* Work order *
Skipping all pictures, please restate word for word the lines from the one that contains "Start screen sharing with monitor icon" through the last line of the entries.

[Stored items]
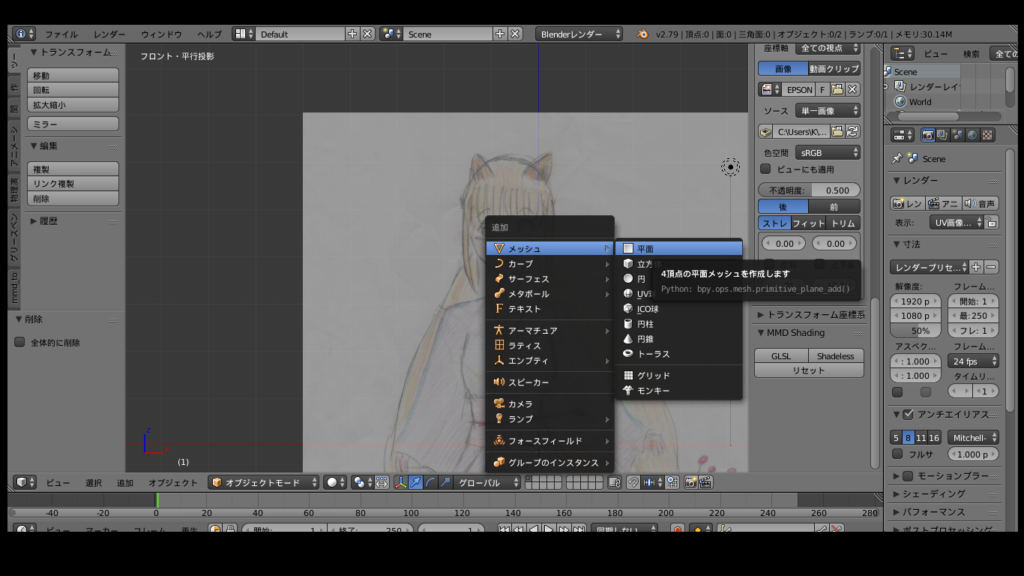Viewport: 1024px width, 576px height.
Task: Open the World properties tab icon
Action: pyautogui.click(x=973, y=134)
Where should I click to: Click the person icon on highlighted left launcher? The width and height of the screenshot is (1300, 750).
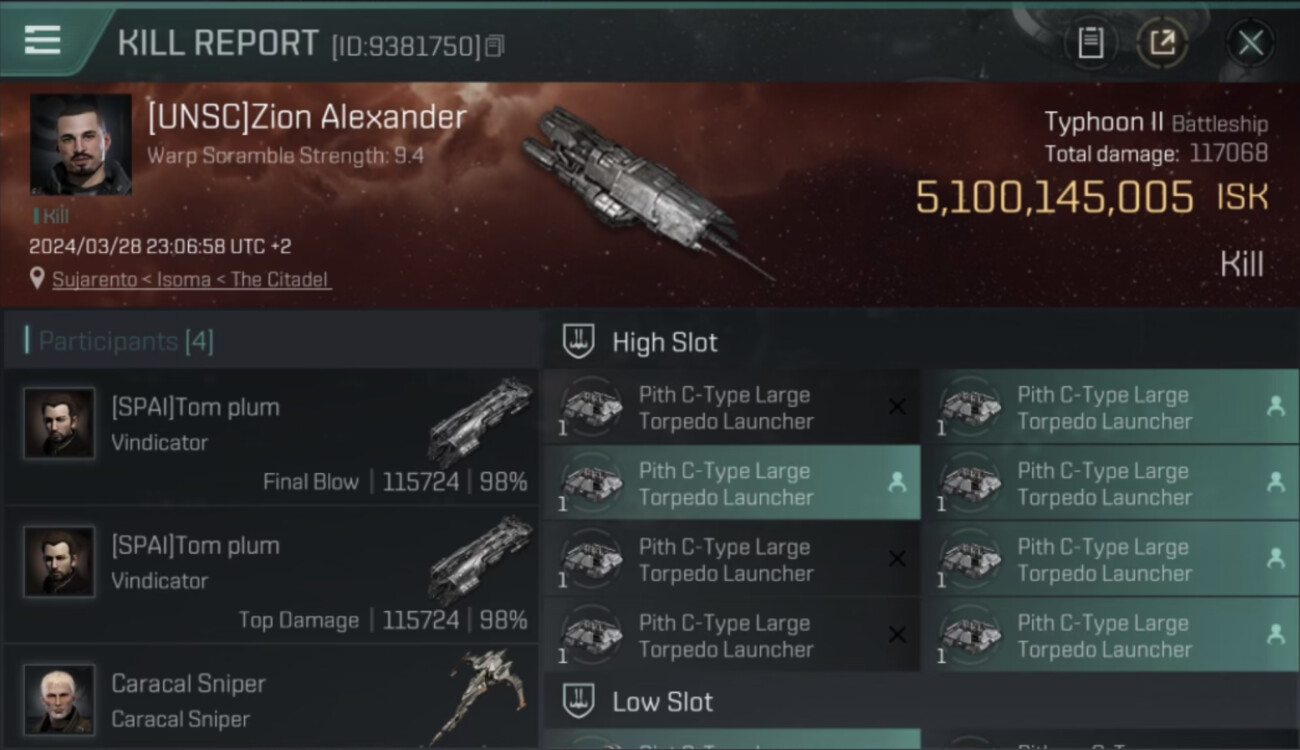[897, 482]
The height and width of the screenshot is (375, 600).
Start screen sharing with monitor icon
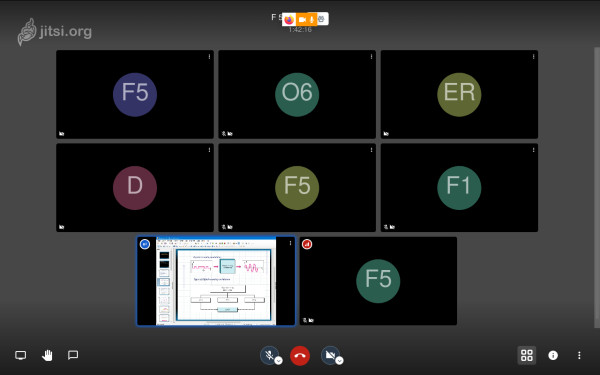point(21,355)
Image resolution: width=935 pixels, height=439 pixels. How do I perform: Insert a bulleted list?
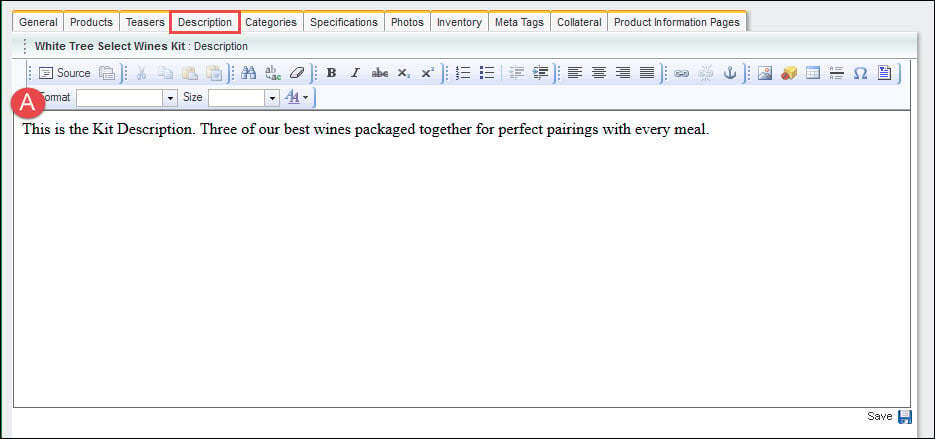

* Answer below *
Start screen sharing with monitor icon
point(21,355)
Image resolution: width=935 pixels, height=439 pixels. How do I perform: Insert a bulleted list?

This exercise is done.